ITEMS ::
>>

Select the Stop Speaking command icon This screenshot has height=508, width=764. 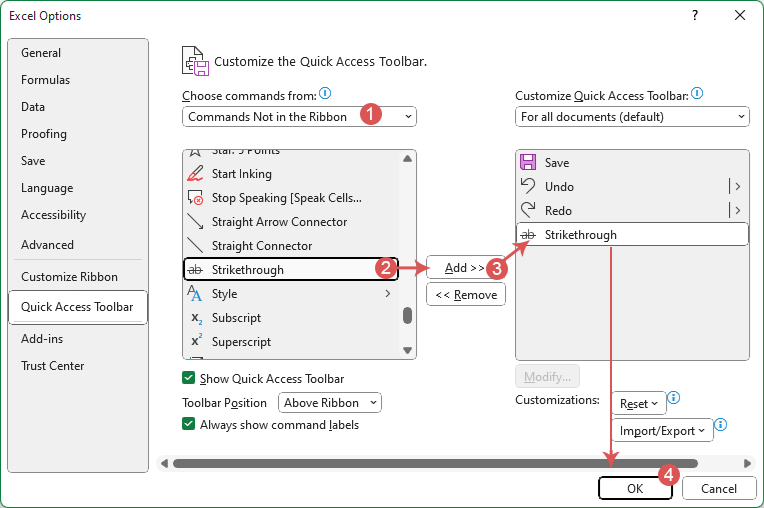[x=195, y=198]
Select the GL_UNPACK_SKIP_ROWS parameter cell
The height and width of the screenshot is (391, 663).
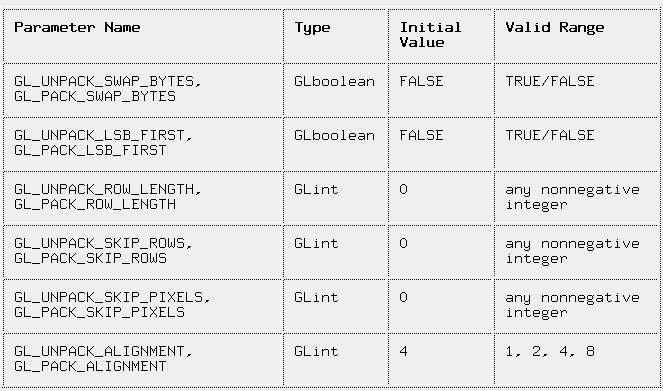143,252
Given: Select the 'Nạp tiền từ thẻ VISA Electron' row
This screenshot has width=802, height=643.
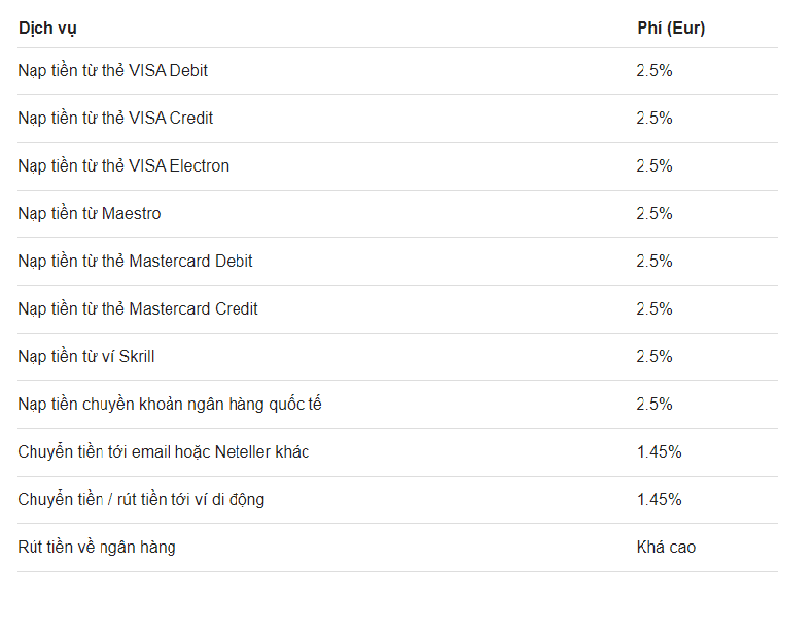Looking at the screenshot, I should pos(397,167).
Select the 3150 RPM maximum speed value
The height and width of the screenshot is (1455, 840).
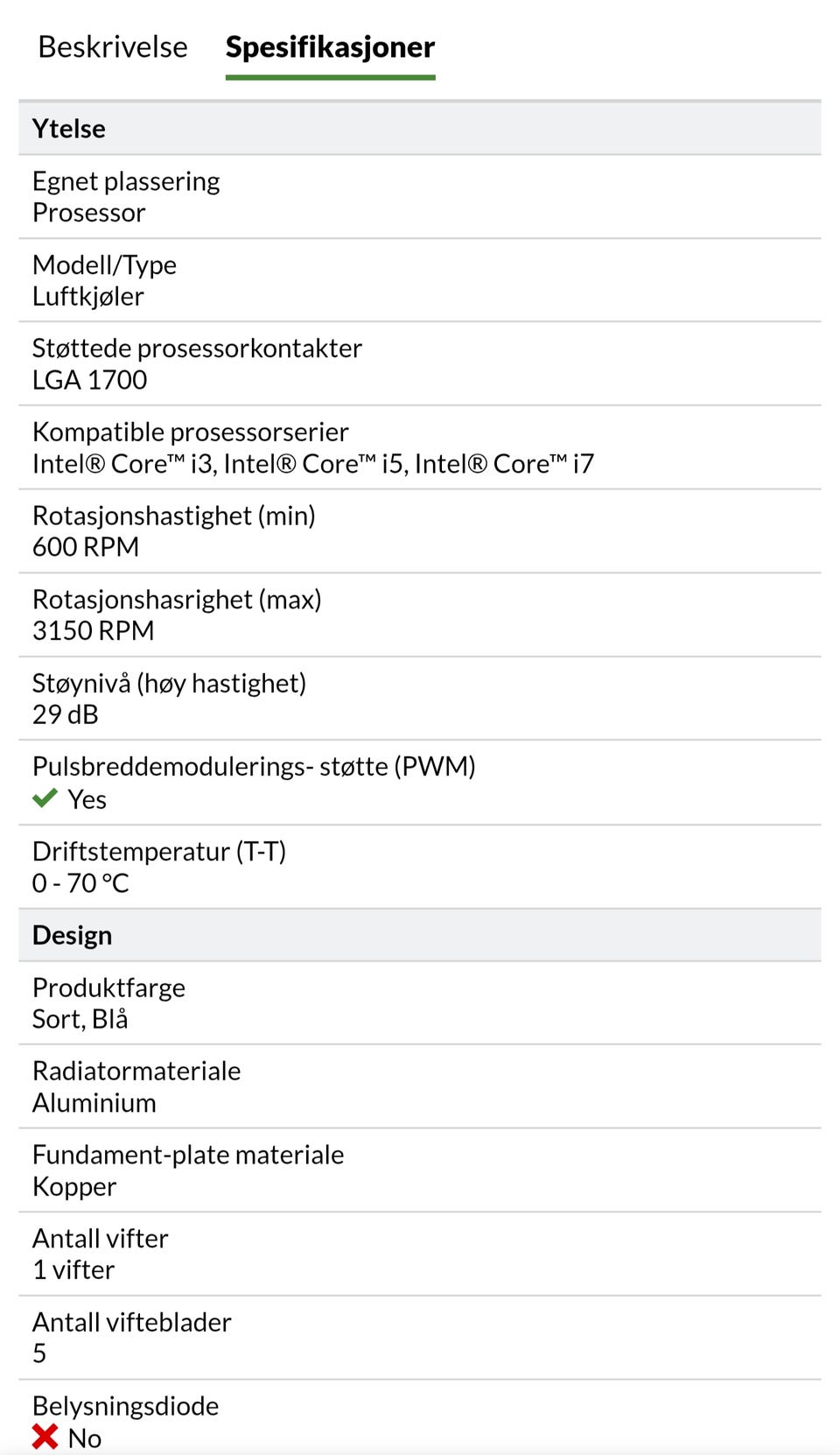pos(94,631)
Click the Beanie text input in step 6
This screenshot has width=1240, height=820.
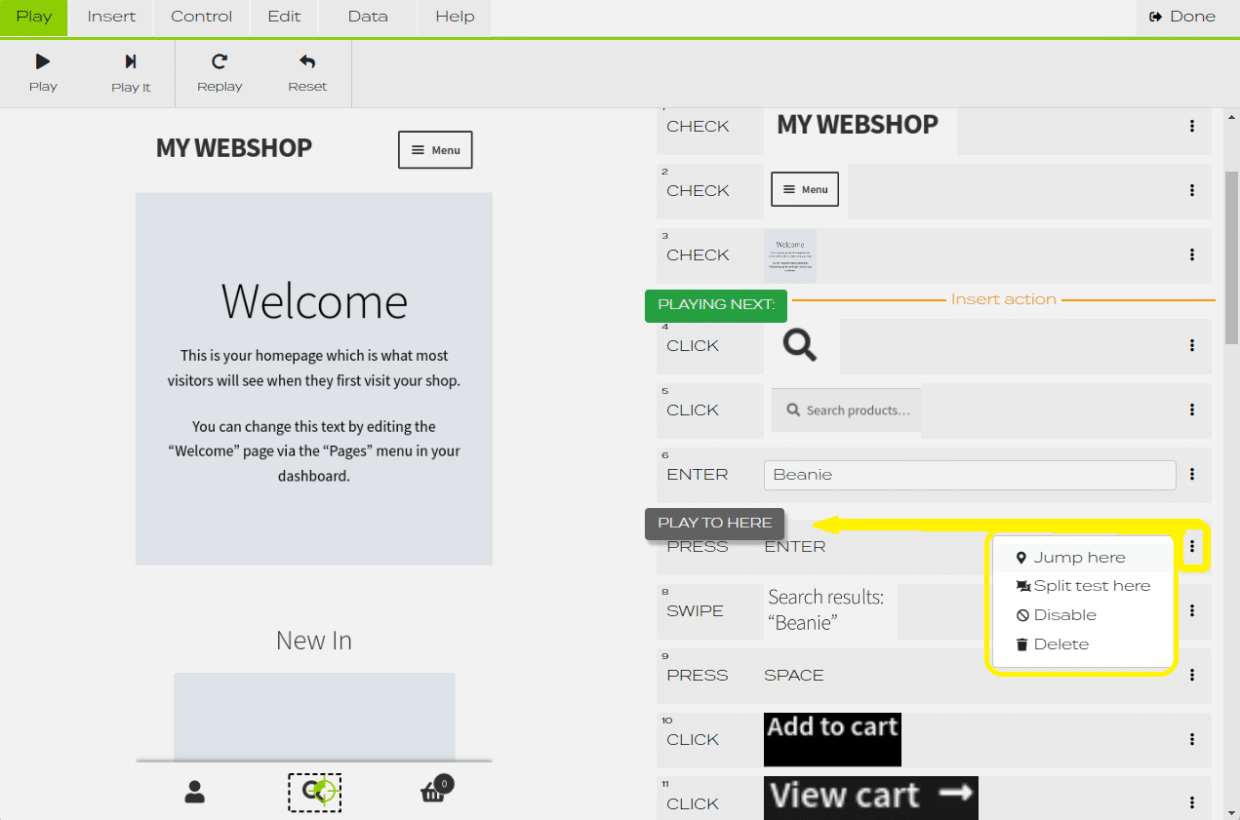click(969, 474)
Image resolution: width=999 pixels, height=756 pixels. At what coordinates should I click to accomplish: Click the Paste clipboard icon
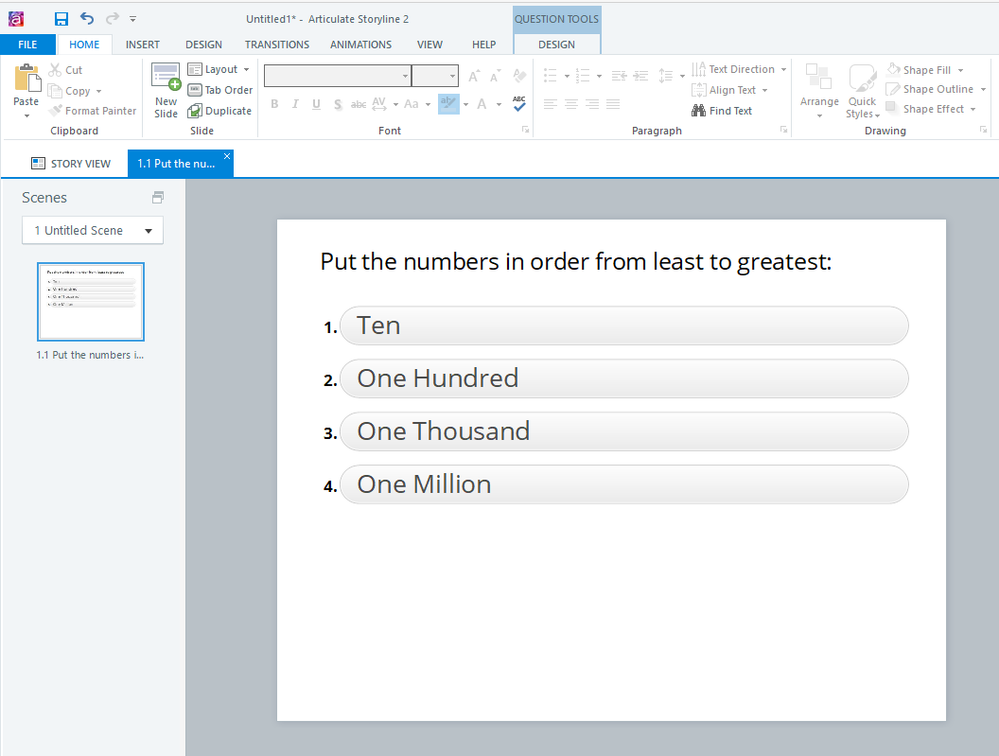click(x=26, y=80)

<<

WRITTEN EXERCISE ::
Reproduce the data word for word, starting at the line that contains "Image resolution: width=999" and ending at the last line of the data. Leave the pictures out.

SOLVED PROBLEM ::
Image resolution: width=999 pixels, height=756 pixels. At what coordinates should I click to accomplish: Click the Paste clipboard icon
click(x=26, y=80)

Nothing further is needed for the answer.